Reproduce every one of the rows below, keeping each character and line unchanged.

- - - - -

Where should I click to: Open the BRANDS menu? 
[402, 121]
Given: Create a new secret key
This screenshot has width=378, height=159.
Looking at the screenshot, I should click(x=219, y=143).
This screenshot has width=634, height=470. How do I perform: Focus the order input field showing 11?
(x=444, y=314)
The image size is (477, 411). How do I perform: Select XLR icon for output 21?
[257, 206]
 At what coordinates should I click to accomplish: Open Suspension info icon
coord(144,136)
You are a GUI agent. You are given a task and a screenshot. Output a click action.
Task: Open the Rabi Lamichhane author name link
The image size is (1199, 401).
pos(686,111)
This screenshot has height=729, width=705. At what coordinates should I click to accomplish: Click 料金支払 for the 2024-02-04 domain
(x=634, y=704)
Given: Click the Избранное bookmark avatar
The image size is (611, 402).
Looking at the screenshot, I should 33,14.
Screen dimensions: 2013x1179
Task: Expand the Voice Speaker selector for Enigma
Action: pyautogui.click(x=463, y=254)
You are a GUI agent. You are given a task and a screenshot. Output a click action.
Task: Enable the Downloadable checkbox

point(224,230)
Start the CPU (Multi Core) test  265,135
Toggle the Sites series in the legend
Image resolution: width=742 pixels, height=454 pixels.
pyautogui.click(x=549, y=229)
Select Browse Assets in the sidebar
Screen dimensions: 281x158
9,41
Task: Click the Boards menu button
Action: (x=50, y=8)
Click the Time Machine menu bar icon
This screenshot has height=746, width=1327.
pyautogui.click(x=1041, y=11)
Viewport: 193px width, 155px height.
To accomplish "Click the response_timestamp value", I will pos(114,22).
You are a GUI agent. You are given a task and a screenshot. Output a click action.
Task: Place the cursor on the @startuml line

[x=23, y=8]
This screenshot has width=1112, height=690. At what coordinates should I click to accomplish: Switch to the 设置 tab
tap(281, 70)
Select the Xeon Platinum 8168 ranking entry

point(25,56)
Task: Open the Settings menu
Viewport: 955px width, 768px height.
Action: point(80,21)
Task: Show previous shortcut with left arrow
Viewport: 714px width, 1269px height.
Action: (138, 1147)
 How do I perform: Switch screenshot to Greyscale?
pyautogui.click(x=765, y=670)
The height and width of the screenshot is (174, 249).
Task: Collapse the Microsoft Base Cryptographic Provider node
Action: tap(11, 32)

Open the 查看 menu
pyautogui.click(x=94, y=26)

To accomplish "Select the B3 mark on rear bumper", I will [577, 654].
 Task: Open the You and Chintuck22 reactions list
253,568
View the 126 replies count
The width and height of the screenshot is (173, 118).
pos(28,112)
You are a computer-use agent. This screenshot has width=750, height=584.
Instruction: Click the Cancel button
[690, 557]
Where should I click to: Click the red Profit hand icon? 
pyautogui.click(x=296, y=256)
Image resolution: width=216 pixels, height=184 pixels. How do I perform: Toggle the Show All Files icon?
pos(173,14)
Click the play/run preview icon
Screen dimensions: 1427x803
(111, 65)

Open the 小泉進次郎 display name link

- - - - -

#### THE RESULT:
Where should I click to: Open the BRANDS menu? 
[402, 121]
Given: Create a new secret key
This screenshot has width=378, height=159.
Looking at the screenshot, I should click(x=219, y=143).
This screenshot has width=634, height=470. How do I perform: Focus the order input field showing 11?
(x=444, y=314)
The image size is (477, 411). How do I perform: Select XLR icon for output 21?
[257, 206]
 At what coordinates should I click to accomplish: Open Suspension info icon
coord(144,136)
You are a GUI agent. You are given a task and a screenshot. Output a click action.
Task: Open the Rabi Lamichhane author name link
The image size is (1199, 401).
pos(686,111)
This screenshot has height=729, width=705. At what coordinates should I click to accomplish: Click 料金支払 for the 2024-02-04 domain
(x=634, y=704)
Given: Click the Избранное bookmark avatar
The image size is (611, 402).
Looking at the screenshot, I should 33,14.
Screen dimensions: 2013x1179
Task: Expand the Voice Speaker selector for Enigma
Action: pyautogui.click(x=463, y=254)
You are a GUI agent. You are given a task and a screenshot. Output a click action.
Task: Enable the Downloadable checkbox

point(224,230)
Start the CPU (Multi Core) test  265,135
Toggle the Sites series in the legend
Image resolution: width=742 pixels, height=454 pixels.
pyautogui.click(x=549, y=229)
Select Browse Assets in the sidebar
Screen dimensions: 281x158
9,41
Task: Click the Boards menu button
Action: (x=50, y=8)
Click the Time Machine menu bar icon
This screenshot has height=746, width=1327.
pyautogui.click(x=1041, y=11)
Viewport: 193px width, 155px height.
To accomplish "Click the response_timestamp value", I will pos(114,22).
You are a GUI agent. You are given a task and a screenshot. Output a click action.
Task: Place the cursor on the @startuml line

[x=23, y=8]
This screenshot has width=1112, height=690. At what coordinates should I click to accomplish: Switch to the 设置 tab
tap(281, 70)
Select the Xeon Platinum 8168 ranking entry

point(25,56)
Task: Open the Settings menu
Viewport: 955px width, 768px height.
Action: point(80,21)
Task: Show previous shortcut with left arrow
Viewport: 714px width, 1269px height.
Action: (138, 1147)
 How do I perform: Switch screenshot to Greyscale?
pyautogui.click(x=765, y=670)
The height and width of the screenshot is (174, 249).
Task: Collapse the Microsoft Base Cryptographic Provider node
Action: tap(11, 32)

Open the 查看 menu
pyautogui.click(x=94, y=26)

To accomplish "Select the B3 mark on rear bumper", I will [577, 654].
 Task: Open the You and Chintuck22 reactions list
253,568
View the 126 replies count
The width and height of the screenshot is (173, 118).
pos(28,112)
You are a computer-use agent. This screenshot has width=750, height=584.
Instruction: Click the Cancel button
[690, 557]
Where should I click to: Click the red Profit hand icon? 
pyautogui.click(x=296, y=256)
Image resolution: width=216 pixels, height=184 pixels. How do I perform: Toggle the Show All Files icon?
pos(173,14)
Click the play/run preview icon
Screen dimensions: 1427x803
(111, 65)

Open the 小泉進次郎 display name link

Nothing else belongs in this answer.